Specific notification methods (paging, etc.) are not directly incorporated into the Naemon code as it just doesn’t make much sense. The “core” of Naemon is not designed to be an all-in-one application. If service checks were embedded in Naemon’ core it would be very difficult for users to add new check methods, modify existing checks, etc. Notifications work in a similar manner. There are a thousand different ways to do notifications and there are already a lot of packages out there that handle the dirty work, so why re-invent the wheel and limit yourself to a bike tire? Its much easier to let an external entity (i.e. a simple script or a full-blown messaging system) do the messy stuff. Some messaging packages that can handle notifications for pagers and cellphones are listed below in the resource section.

Notification Type Macro

When crafting your notification commands, you need to take into account what type of notification is occurring. The $NOTIFICATIONTYPE$ macro contains a string that identifies exactly that. The table below lists the possible values for the macro and their respective descriptions:

ValueDescription
PROBLEMA service or host has just entered (or is still in) a problem state. If this is a service notification, it means the service is either in a WARNING, UNKNOWN or CRITICAL state. If this is a host notification, it means the host is in a DOWN or UNREACHABLE state.
RECOVERYA service or host recovery has occurred. If this is a service notification, it means the service has just returned to an OK state. If it is a host notification, it means the host has just returned to an UP state.
ACKNOWLEDGEMENTThis notification is an acknowledgement notification for a host or service problem. Acknowledgement notifications are initiated via the web interface by contacts for the particular host or service.
FLAPPINGSTARTThe host or service has just started flapping.
FLAPPINGSTOPThe host or service has just stopped flapping.
FLAPPINGDISABLEDThe host or service has just stopped flapping because flap detection was disabled..
DOWNTIMESTARTThe host or service has just entered a period of scheduled downtime. Future notifications will be suppressed.
DOWNTIMESTOPThe host or service has just exited from a period of scheduled downtime. Notifications about problems can now resume.
DOWNTIMECANCELLEDThe period of scheduled downtime for the host or service was just canceled. Notifications about problems can now resume.

Helpful Resources

There are many ways you could configure Naemon to send notifications out. Its up to you to decide which method(s) you want to use. Once you do that you’ll have to install any necessary software and configure notification commands in your config files before you can use them. Here are just a few possible notification methods:

  • Email
  • SMS
  • Twitter
  • Facebook, LinkedIn
  • Jabber, IRC
  • Audio alerts
  • etc...

Basically anything you can do from a command line can be tailored for use as a notification command. If you’re looking for an alternative to using email for sending messages to your pager or cellphone, check out these packages. They could be used in conjunction with Naemon to send out a notification via a modem when a problem arises. That way you don’t have to rely on email to send notifications out (remember, email may not work if there are network problems).
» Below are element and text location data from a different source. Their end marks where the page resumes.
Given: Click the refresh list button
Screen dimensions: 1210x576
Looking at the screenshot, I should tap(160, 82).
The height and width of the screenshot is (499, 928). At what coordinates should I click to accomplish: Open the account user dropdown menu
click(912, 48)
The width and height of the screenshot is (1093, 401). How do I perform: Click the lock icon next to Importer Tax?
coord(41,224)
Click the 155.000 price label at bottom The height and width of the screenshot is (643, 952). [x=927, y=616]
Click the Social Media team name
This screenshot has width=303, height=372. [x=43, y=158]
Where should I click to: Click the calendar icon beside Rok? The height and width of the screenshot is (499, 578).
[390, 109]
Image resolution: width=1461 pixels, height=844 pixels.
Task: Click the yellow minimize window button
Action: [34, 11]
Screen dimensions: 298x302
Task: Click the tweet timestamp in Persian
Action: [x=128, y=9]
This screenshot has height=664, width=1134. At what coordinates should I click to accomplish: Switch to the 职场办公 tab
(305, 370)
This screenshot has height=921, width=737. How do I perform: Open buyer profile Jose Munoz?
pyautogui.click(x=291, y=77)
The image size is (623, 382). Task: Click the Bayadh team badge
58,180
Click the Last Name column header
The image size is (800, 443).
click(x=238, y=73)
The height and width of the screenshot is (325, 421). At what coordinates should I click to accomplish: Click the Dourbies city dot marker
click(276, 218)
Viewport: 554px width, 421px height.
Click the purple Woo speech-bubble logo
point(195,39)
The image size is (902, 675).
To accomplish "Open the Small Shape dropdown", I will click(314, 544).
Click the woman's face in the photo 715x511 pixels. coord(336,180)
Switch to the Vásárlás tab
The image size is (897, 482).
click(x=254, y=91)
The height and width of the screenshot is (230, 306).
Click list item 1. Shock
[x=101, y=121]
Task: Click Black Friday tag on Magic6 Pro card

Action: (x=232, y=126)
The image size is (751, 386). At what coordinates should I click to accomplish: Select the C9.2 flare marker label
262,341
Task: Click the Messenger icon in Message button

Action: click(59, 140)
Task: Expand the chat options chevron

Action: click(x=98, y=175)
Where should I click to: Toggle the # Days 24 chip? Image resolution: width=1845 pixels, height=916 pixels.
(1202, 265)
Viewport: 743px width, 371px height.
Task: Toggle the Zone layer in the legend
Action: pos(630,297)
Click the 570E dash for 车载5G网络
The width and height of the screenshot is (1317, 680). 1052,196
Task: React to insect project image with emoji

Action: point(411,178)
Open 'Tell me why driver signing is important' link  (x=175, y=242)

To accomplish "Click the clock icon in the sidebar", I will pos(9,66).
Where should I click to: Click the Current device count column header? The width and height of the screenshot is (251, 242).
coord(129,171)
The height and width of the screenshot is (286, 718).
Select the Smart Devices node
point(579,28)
  • Gnokii (SMS software for contacting Nokia phones via GSM network)
  • QuickPage (alphanumeric pager software)
  • Sendpage (paging software)

If you want to try out a non-traditional method of notification, you might want to mess around with audio alerts. If you want to have audio alerts played on the monitoring server (with synthesized speech), check out Festival. If you’d rather leave the monitoring box alone and have audio alerts played on another box, check out the Network Audio System (NAS) and rplay projects.